• THE REQUEST
Copy the records verbatim, starting with the line containing "Click the 1422 total announced for 2023" and ending with the line containing "Action: (x=433, y=78)", both included. Leave the pictures out.

[Begin DATA ENTRIES]

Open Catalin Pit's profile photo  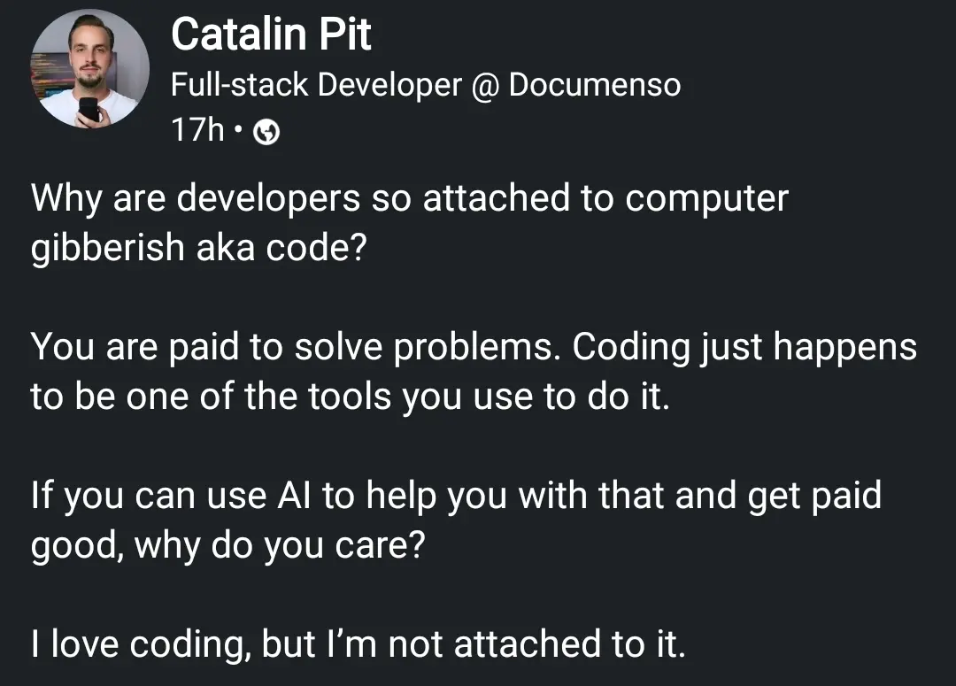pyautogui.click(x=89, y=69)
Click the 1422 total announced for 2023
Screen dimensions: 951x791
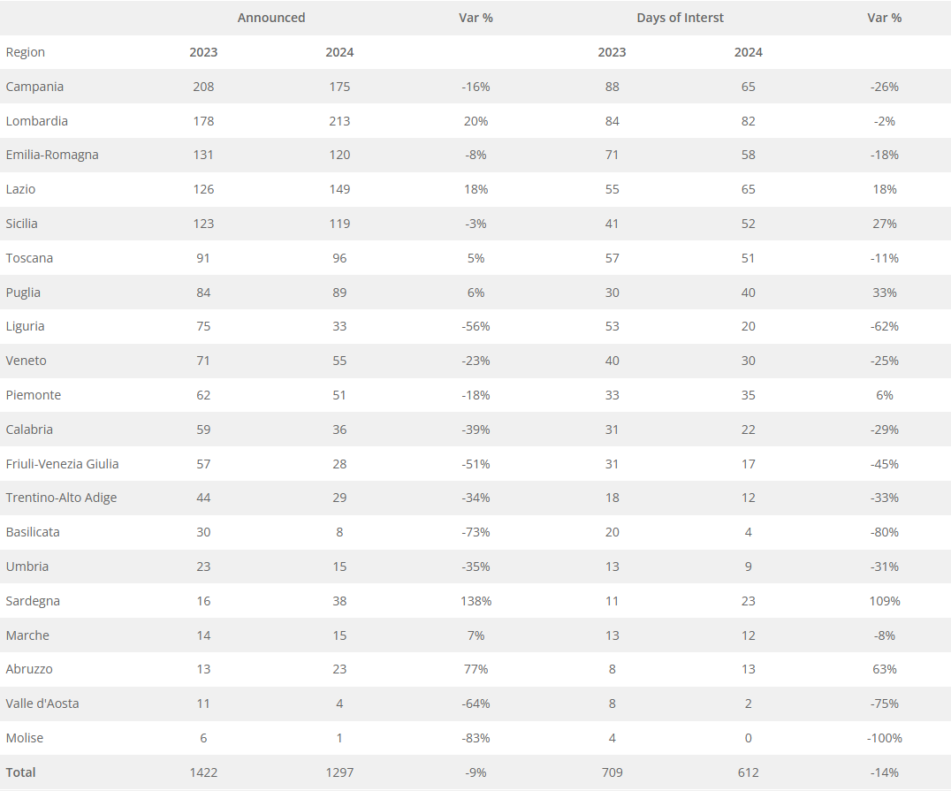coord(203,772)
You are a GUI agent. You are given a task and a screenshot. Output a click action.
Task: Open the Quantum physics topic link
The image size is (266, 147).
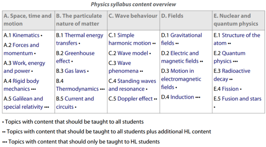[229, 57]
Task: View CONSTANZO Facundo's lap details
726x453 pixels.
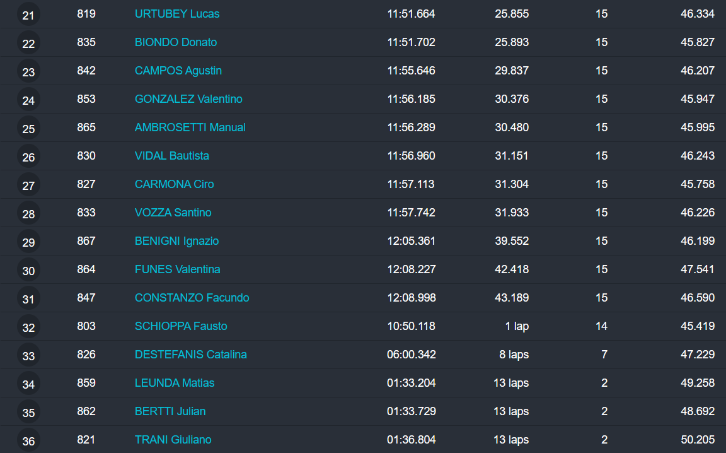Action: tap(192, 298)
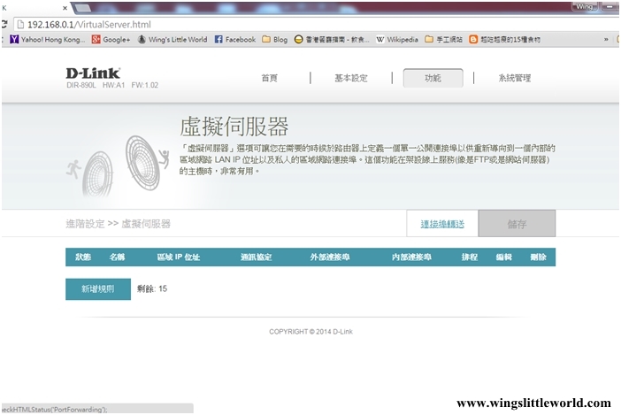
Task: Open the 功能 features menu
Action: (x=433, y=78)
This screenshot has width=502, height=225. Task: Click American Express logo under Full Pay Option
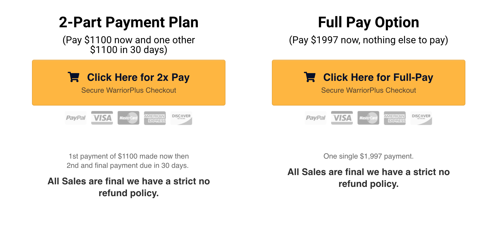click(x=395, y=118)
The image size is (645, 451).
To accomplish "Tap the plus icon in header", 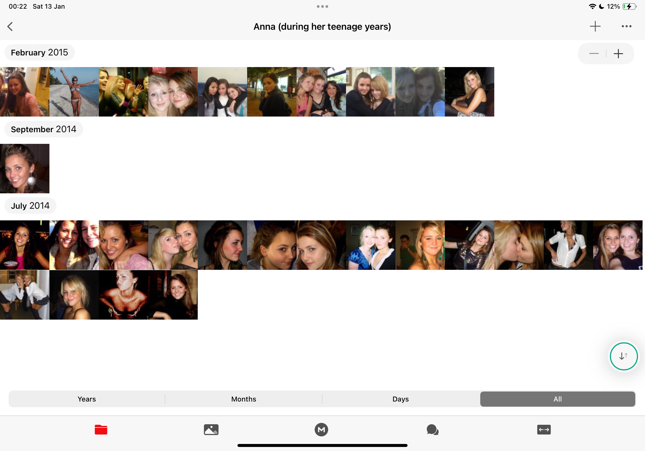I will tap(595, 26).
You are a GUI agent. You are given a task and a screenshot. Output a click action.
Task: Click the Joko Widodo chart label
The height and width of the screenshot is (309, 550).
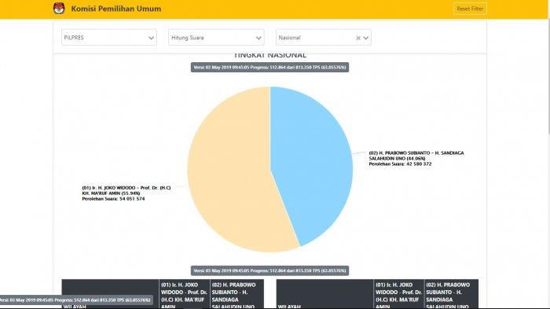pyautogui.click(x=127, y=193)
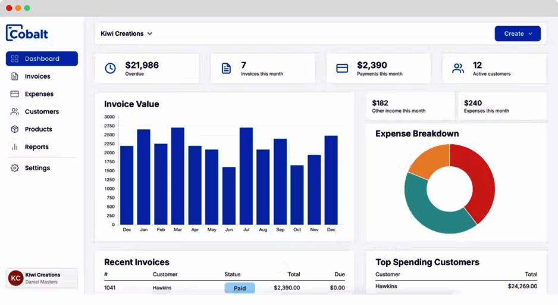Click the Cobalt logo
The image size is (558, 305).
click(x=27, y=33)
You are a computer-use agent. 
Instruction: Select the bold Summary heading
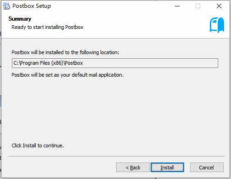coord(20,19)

[End DATA ENTRIES]

• RESULT OF THIS EXERCISE
Click the 1422 total announced for 2023
Screen dimensions: 951x791
coord(203,772)
You are a GUI agent. You are given a task and a screenshot. Output a click action.
Task: Open the Quantum physics topic link
The image size is (266, 147).
[229, 57]
Task: View CONSTANZO Facundo's lap details
726x453 pixels.
Action: tap(192, 298)
Task: Open the 功能 features menu
Action: (x=433, y=78)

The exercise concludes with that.